On this account, teachers have no real ability to inform or guide, so “equity” demands that teachers and students occupy the same intellectual (and even physical) level, with no unfair (fascist) presumption of greater ability on the part of the teacher (er, um, “lead learner”). We should, naturally, expect to teachers to be learners, too (which should keep teachers humble, as this “lead learner” points out rightly). But teachers and students, we should figure using common sense, occupy substantively different levels — and if they do not, things are amiss.
In today’s “inquiry-based learning” approach, a teacher might start a lesson by asking, “What do we wonder about this topic? What do we need to know?” and then work with students to figure out how to find the answer together, said Education professor Nancy Steele, of the University of Toronto’s Ontario Institute for Studies in Education.
Are teachers allowed to come into the classroom with any sense of direction? Are we here looking at an organic dialectical process cultivated in a principled way or mere anomie? Tom Nichols offers this timely and exceedingly valuable thought:
I fear we are witnessing the “death of expertise”: a Google-fueled, Wikipedia-based, blog-sodden collapse of any division between professionals and laymen, students and teachers, knowers and wonderers – in other words, between those of any achievement in an area and those with none at all.

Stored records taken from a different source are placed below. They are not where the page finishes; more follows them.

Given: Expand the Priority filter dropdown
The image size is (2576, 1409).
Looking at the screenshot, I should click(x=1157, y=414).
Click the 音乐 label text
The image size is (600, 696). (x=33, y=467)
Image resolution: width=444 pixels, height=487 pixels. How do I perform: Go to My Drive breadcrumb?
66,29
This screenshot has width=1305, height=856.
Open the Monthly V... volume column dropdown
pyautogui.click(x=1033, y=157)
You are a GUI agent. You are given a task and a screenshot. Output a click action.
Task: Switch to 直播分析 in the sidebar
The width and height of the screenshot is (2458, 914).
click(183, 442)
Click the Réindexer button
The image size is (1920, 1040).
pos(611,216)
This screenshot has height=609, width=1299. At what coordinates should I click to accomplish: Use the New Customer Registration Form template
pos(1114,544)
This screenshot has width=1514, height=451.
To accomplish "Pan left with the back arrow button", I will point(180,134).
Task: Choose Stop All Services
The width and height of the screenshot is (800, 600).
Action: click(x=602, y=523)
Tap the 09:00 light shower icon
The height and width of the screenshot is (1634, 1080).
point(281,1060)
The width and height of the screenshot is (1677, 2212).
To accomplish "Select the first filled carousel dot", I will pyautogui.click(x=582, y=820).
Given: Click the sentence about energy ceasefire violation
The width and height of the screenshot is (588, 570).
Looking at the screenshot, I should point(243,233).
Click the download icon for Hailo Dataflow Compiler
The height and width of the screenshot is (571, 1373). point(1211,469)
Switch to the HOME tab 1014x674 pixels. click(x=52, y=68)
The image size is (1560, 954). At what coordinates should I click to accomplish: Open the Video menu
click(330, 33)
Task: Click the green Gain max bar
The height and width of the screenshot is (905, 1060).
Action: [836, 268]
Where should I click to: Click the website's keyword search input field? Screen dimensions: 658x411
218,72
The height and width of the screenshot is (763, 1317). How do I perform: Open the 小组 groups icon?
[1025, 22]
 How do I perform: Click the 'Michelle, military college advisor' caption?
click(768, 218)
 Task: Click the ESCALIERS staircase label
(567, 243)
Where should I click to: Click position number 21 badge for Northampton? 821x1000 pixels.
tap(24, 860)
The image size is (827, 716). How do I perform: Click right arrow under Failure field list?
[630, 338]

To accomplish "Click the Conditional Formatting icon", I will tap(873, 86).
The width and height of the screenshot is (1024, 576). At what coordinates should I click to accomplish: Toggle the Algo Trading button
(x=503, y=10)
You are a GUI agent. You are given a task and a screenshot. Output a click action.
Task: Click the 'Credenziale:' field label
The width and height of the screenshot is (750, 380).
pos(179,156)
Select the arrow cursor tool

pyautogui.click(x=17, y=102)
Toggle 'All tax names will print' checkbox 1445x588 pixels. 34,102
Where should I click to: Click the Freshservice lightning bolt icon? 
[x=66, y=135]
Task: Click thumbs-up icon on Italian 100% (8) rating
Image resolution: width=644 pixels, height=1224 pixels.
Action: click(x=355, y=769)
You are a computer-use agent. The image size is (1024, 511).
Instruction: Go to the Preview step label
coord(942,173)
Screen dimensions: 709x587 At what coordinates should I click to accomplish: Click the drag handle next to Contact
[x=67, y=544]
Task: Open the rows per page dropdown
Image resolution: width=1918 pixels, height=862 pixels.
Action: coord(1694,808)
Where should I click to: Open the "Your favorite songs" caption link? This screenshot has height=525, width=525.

No one (well, almost no one) wants a return to the bad old days of authoritarianism. Authority or expertise means roughly the considered views of those with important experience in an area. But we all have our own “experiences,” don’t we? Yes, but not all experiences are equal, Nichols reminds us:
I am (or at least think I am) an expert. Not on everything, but in a particular area of human knowledge, specifically social science and public policy. When I say something on those subjects, I expect that my opinion holds more weight than that of most other people. I never thought those were particularly controversial statements. As it turns out, they’re plenty controversial.
Mark Bauerlein asks in The Dumbest Generation (186): “If mentors are so keen to recant their expertise, why should students strain to acquire it themselves?”